Read it again. You don't leave it straight, you have to put some relief in it. You never want any bow. But, you wanna make it straight to start with, so you can check the frets and do any kind of work they need. Plus, from a straight neck, you often get some relief just putting strings on it, so you don't want add any more until you know where you're starting from.
 
And just to be clear, "bow" refers to a neck that's high in the middle, which is why you never want that. It'll make your lower registers fret out. "Relief" refers to one that's low in the middle, which gives the strings some room to vibrate without hitting the frets.
 
And for the first decade or so, you can do it by staring down the string and seeing where the neck lays in relation to it - strings, tuned up, have this lovely property of being straight. When you get into your thirties is the times when you want to start splorching great gobs of money on tools, because by the time you own them ALL, your eyesight will be shot and you'll need 'em....
:hello2:  :blob7:  :hello2:
 
Orpheo said:
The guitars look nice, but they are nearly unplayable. there's an annoying rattle on the low E string I can't get out. the nut seems to be ok, action too. have to tweak it. it seems as if the neck has a positive bow carved. i.e.: the 12th fret is higher than the first or 22nd. darned.

I'll never do this again. warmoth for the rest of my life. I suppose they'll be in business for at least that long.

I wouldn't be put off from ordering a custom guitar from someone else in the future, Orpheo, lots of manufacturers have a custom shop and they may be the way to go in future.. I had a fantastic experience with the Custom Shop @ Maton here in Australia, and I am sure there are others who have had great guitars made for them by several Custom Shops around.
 
I have put on even more tension on the neck by tuning it up a whole third. I noticed with all that tension that the buzz was gone. I hope that the necks will bend a bit into a relief, and if that fails, I'll be using skinny top heavy bottom strings.
 
I'm always amazed by the advertising claims of action that's "1/32 of an inch high with absolutely no buzzing!" etc., so forth & so on. I've picked up Carvins & Pauls that the owner swore to me "no buzz" - yeah, until you hit the frigging strings.... Fender factory specs are buzzy as bees, I don't play SRV-ish hard but I do feel that if the string bangs against the next fret up more than ONCE - exactly - you're going to be losing a chunk of tone.  It's just physics, angles and momentum n' vectors n' 5hit.* if you always have a couple of stages of gain as your baseline, you can get away with lower action - but even then, it's harder to bend strings.
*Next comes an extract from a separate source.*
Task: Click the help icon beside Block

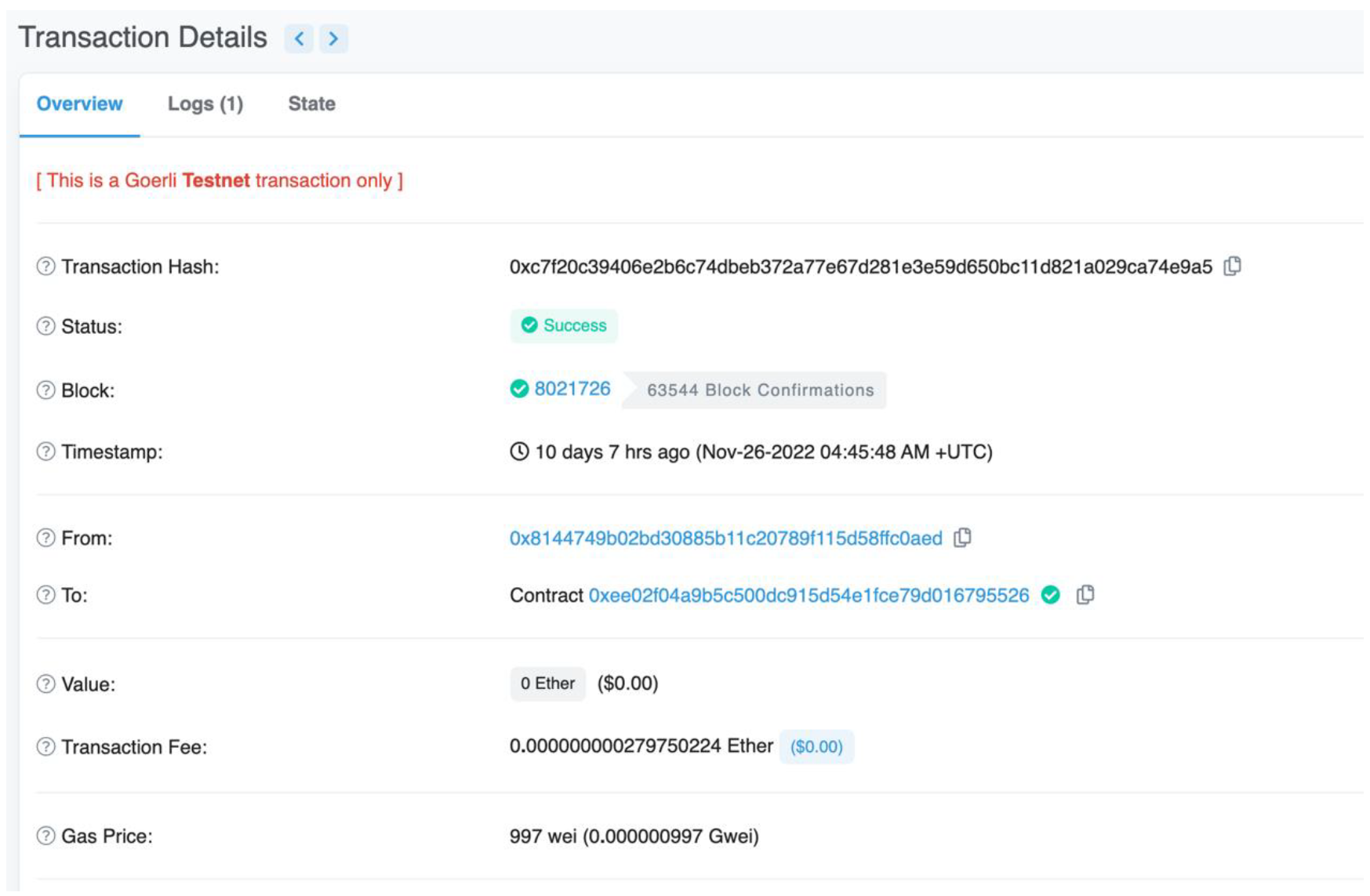Action: point(46,390)
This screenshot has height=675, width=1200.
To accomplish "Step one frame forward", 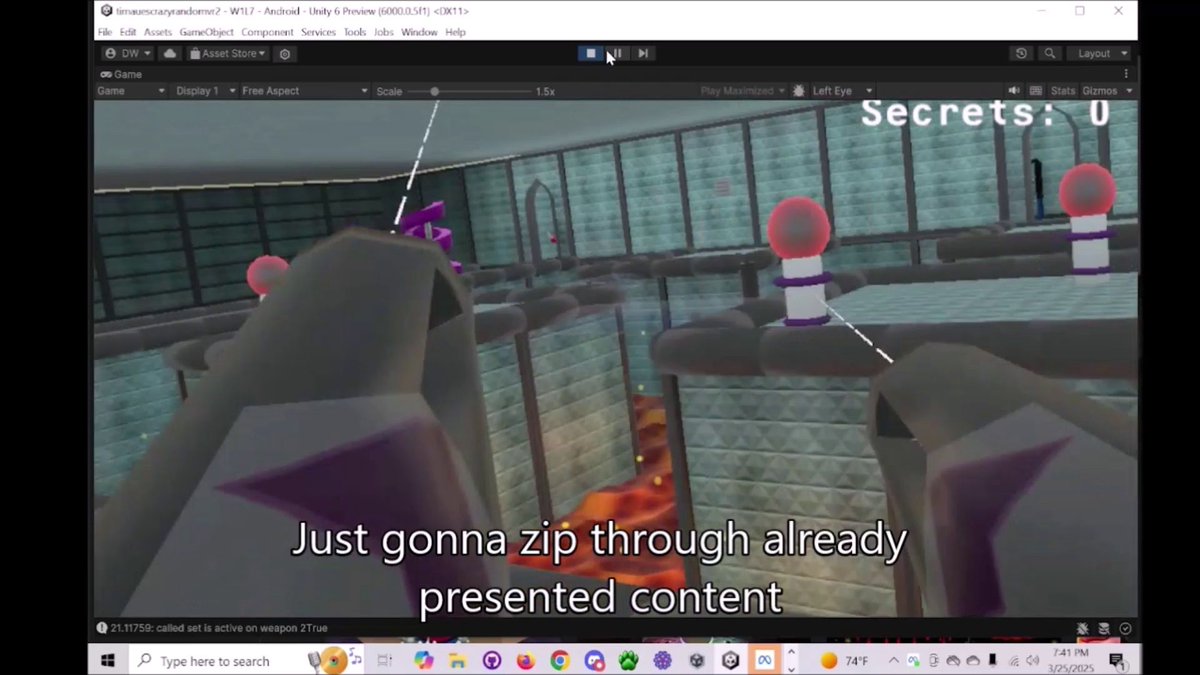I will click(642, 53).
This just sounds like the strings need to pull the neck up tight against the truss rod, and you'll be in business. I do avidly support the notion that you should only crank the truss rod nut a max of 1/4 turn a day, and let it settle in between. If it takes days and days, it just takes days and days. Me love big neckmeat! :laughing7:
Perhaps "crank" is even the wrong term... :party07:

Depending on the overall mass (mostly of the neck) some guitars just like an 11-52 set better, some like a 10-46; I'm real fond of the Eric Johnson GHS sets, 11-14-19-28-40-52 and 10-13-18-26-38-50, though it's getting harder and harder to find them at a good price. It's the gauges that matter, though. Even if you can float a 9 and 11 up top, 042" low E's are really iffy in a band situation, they'll go 15 cents sharp whenever you twank 'em  with a bit of verve.

*(heh)
 
A shorter, more to the point email with legal action jargon might speak louder than a lengthy bashing session(?) :laughing11: :icon_scratch:. :laughing11:
 
DustyCat said:
A shorter, more to the point email with legal action jargon might speak louder than a lengthy bashing session(?) :laughing11: :icon_scratch:. :laughing11:

Orpheo has moved on from that I think. He now has what was done, in his possession and attempting to get them set up. The latter part of this Thread is now detailing what Orpheo is doing to get the guitars playable as best as he can -with others offering advice on set ups.
 
Indeed. I'm trying to get the Low E playable. it is still buzzing, the rest of the strings are very fine and playable. but how can I get one string to stop buzzing?

oh, and I'm wopping out the angle grinder tomorrow. I've had it with these hard woods. They are virtually unscrappable!